_PAGE_

□ □ □ □ □ □ □

During the 1930s, his family moved often as his father worked at jobs along the West Coast. Settled in Piedmont, California, the Eastwoods lived in a very wealthy part of town, had a swimming pool, belonged to the country club, and each parent drove their own car.
Education
Clint attended Piedmont Middle School, where he was held back due to poor academic scores; records indicate he also had to attend summer school. From January 1945 to at least January 1946, he attended Piedmont High School, but was asked to leave for writing an obscene suggestion to a school official on the athletic field scoreboard, and for burying someone in effigy on the school lawn, on top of other school infractions. He transferred to Oakland Technical High School and was scheduled to graduate in January 1949 as a midyear graduate, although it is not clear if he ever did. After graduating from high school in California and briefly attending Los Angeles City College, Eastwood held various jobs and served in the U.S. Army before moving to Hollywood.
Eastwood has been awarded at least three honorary degrees from universities and colleges, including an honorary degree from the University of the Pacific in 2006, an honorary Doctor of Humane Letters from the University of Southern California on May 27, 2007, and an honorary Doctor of Music degree from the Berklee College of Music at the Monterey Jazz Festival on September 22, 2007.
A screen test with Universal in 1954 netted Eastwood a 40-week contract, but after one renewal and a series of bit parts in such movies as Tarantula (1955) and Revenge of the Creature (1955), his option was dropped. He appeared in several TV series before he got his big break in 1959 by being cast as Rowdy Yates in the popular TV western Rawhide (1959–65).
Eastwood achieved international stardom during this same period when he played The Man with No Name - a laconic, fearless gunfighter whose stoicism masks his brutality - in three Italian westerns (popularly known as "spaghetti westerns") directed by Sergio Leone: Per un pugno di dollari (1964; A Fistful of Dollars), Per qualche dollari in più (1965; For a Few Dollars More), and Il buono, il brutto, il cattivo (1966; The Good, the Bad, and the Ugly). In 1967 the three films played in the United States and were immediate commercial successes, establishing Eastwood as a box-office star.

□ □ □ □ □ □ □

_EXTRACTED DATA_
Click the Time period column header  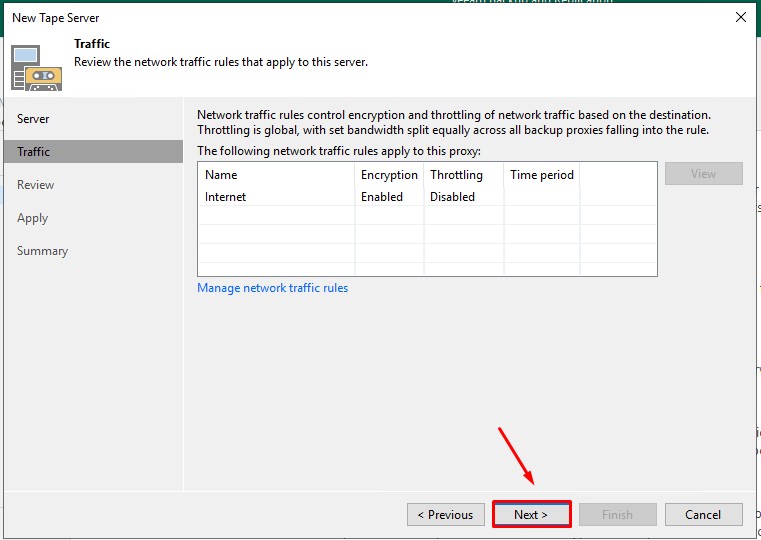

□ □ □ □ □ □ □

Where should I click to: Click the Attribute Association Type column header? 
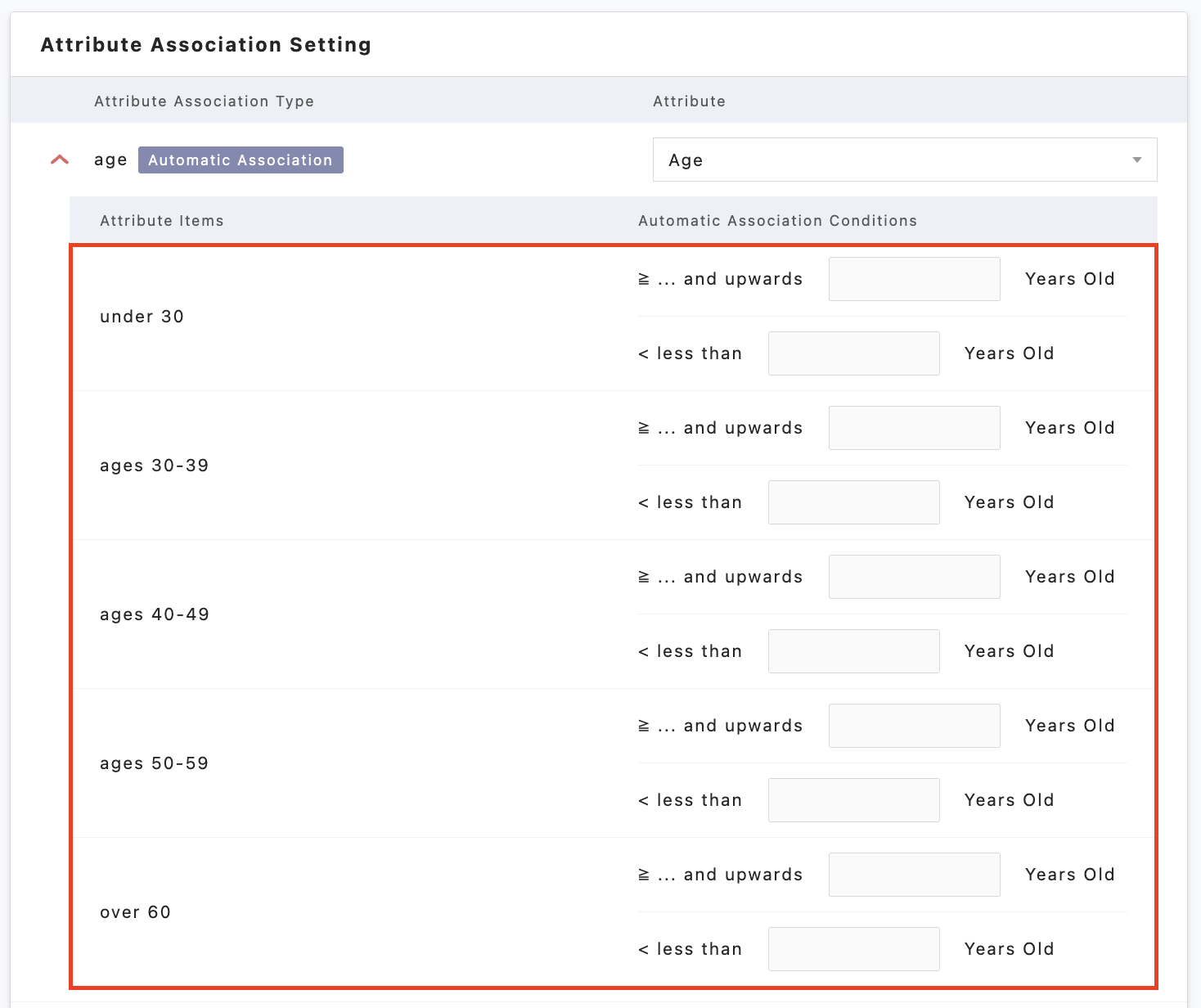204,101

□ □ □ □ □ □ □

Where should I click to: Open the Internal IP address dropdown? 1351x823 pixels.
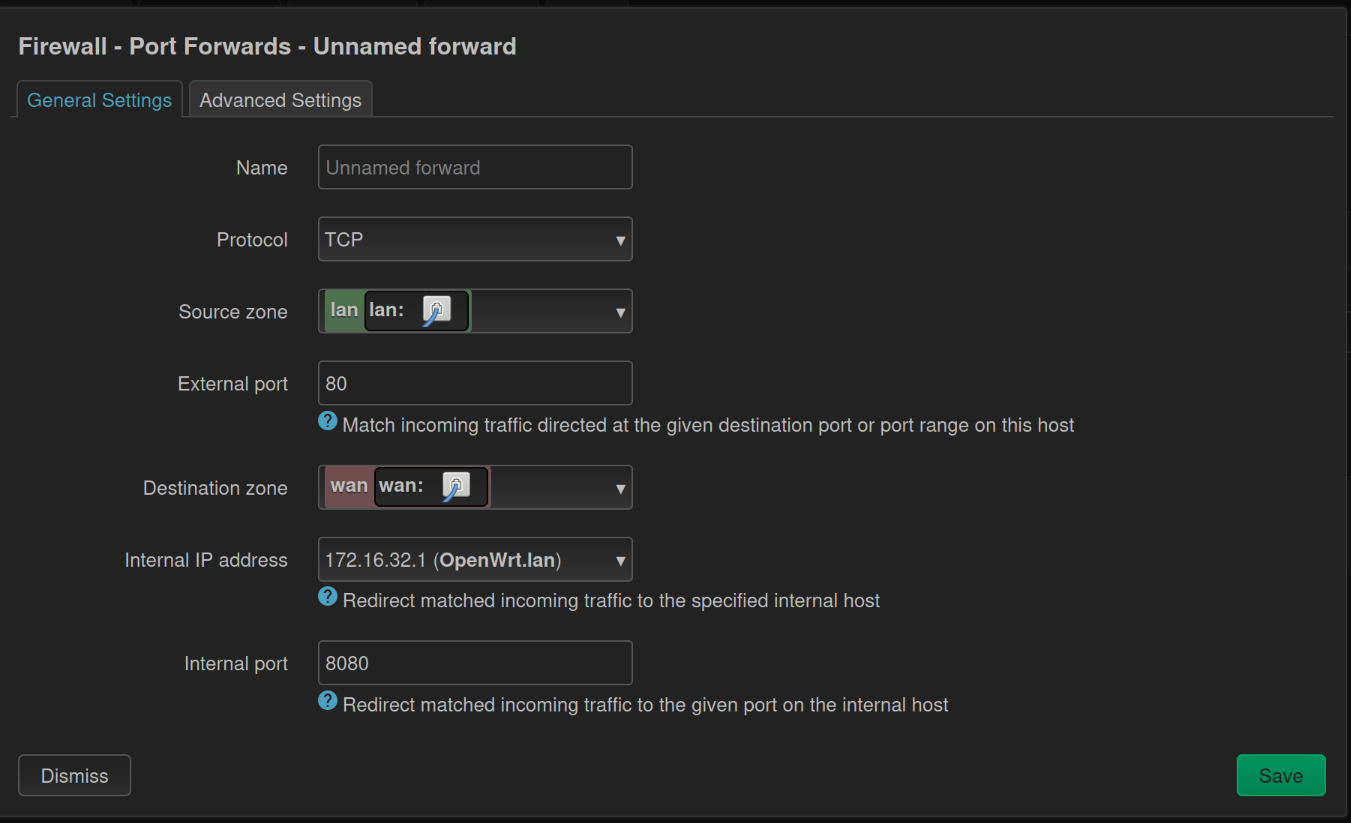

□ □ □ □ □ □ □

_PROBLEMS TO WORK ON_
**1.** For the Eastwood biography, decide whether each statement agrees with it: (a) Eastwood attended Piedmont High School from January 1945 to at least January 1946; (b) Universal renewed Eastwood's contract twice before dropping his option; (c) the honorary Doctor of Music degree was presented at the Monterey Jazz Festival. Answer each with yes or no and quote the deciding words.
**2.** Please write one more paragraph of the Eastwood biography, starting after its final sentence.

_ANSWERS TO THE TASKS_
**1.**
(a) Yes: "From January 1945 to at least January 1946, he attended Piedmont High School"
(b) No: "after one renewal and a series of bit parts in such movies as Tarantula (1955) and Revenge of the Creature (1955), his option was dropped"
(c) Yes: "an honorary Doctor of Music degree from the Berklee College of Music at the Monterey Jazz Festival on September 22, 2007"

**2.**
For Eastwood’s first American western, Hang ’Em High (1968) - Ted Post’s expert imitation of the Leone formula, enlivened by a superior group of character actors - he formed his own production company, Malpaso. He also worked with Don Siegel on the popular police story Coogan’s Bluff (1968); it was Siegel who taught him most of what he needed to know about directing, a debt Eastwood often acknowledged. He also worked with Siegel on the western Two Mules for Sister Sara (1970), the psychological Civil War drama The Beguiled (1971), and the prison-break film Escape from Alcatraz (1979). Their best-known collaboration was Dirty Harry (1971), in which Eastwood first portrayed the ruthlessly effective police inspector Harry Callahan. The film proved to be one of Eastwood’s most successful, spawning four sequels and establishing the no-nonsense character Dirty Harry - known for such catchphrases as "Go ahead, make my day" - as a cinema icon.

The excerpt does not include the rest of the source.